Sanju has been brave since the beginning. She was born prematurely in 2006 and spent days in the NICU. During that time doctors observed Tonic-Clonic seizures and started her on medication. Afterward, the family was in and out of hospitals to trial different medications. Initially the team thought that Sanju’s prematurity was

causing the seizures and developmental delays, but later her brother Abhi, a full-term baby, defied that belief by having seizures immediately after birth as well.

After extensive studies in metabolic, genetic, and neurological areas by multiple hospitals in North America, Sanju’s family qualified for the National Institutes of Health Undiagnosed Disease Program (NIH UDP). In March of 2014, Sanju was diagnosed with a genetic variant called SLC13A5.

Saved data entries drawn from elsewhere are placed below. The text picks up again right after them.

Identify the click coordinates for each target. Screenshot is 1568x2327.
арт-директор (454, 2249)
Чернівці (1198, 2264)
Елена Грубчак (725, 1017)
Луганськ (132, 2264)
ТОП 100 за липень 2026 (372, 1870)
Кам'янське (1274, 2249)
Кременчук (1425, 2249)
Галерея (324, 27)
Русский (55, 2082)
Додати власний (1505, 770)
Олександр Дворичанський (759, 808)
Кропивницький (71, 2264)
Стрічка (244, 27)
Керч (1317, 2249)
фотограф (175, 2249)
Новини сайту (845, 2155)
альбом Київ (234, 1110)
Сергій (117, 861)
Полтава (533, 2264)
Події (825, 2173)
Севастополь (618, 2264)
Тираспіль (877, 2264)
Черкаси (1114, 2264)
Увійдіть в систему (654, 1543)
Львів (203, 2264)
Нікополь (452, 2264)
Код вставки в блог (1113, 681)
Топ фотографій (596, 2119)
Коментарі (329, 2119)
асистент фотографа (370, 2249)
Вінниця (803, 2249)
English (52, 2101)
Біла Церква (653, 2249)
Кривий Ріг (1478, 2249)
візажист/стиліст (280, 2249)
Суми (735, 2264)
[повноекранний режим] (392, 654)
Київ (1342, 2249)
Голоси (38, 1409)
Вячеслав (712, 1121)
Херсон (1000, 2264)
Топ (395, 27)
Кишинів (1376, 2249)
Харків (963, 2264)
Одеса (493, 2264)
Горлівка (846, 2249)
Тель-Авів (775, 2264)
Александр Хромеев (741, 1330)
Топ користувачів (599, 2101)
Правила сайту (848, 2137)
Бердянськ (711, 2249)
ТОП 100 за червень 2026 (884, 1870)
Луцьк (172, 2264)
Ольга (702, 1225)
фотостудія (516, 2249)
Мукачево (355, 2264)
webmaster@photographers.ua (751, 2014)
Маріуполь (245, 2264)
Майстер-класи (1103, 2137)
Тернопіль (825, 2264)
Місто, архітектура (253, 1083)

Sanju and her brother Abhi require multiple medications each day, therapies, and frequent hospitalizations. Their family experienced both Sanju and her brother seizing at once and needed to call EMS on numerous occasions. Despite experiencing crisis after crisis, their family remains resilient and determined to find answers and make connections.

While she is nonverbal, Sanju is very social and enjoys forming new relationships. She uses an iPad program (proloquo 2 go) to communicate. She is observant and enjoys watching kids play games on their iPads. She is a huge fan of field trips and parties, and appreciates spending time around others.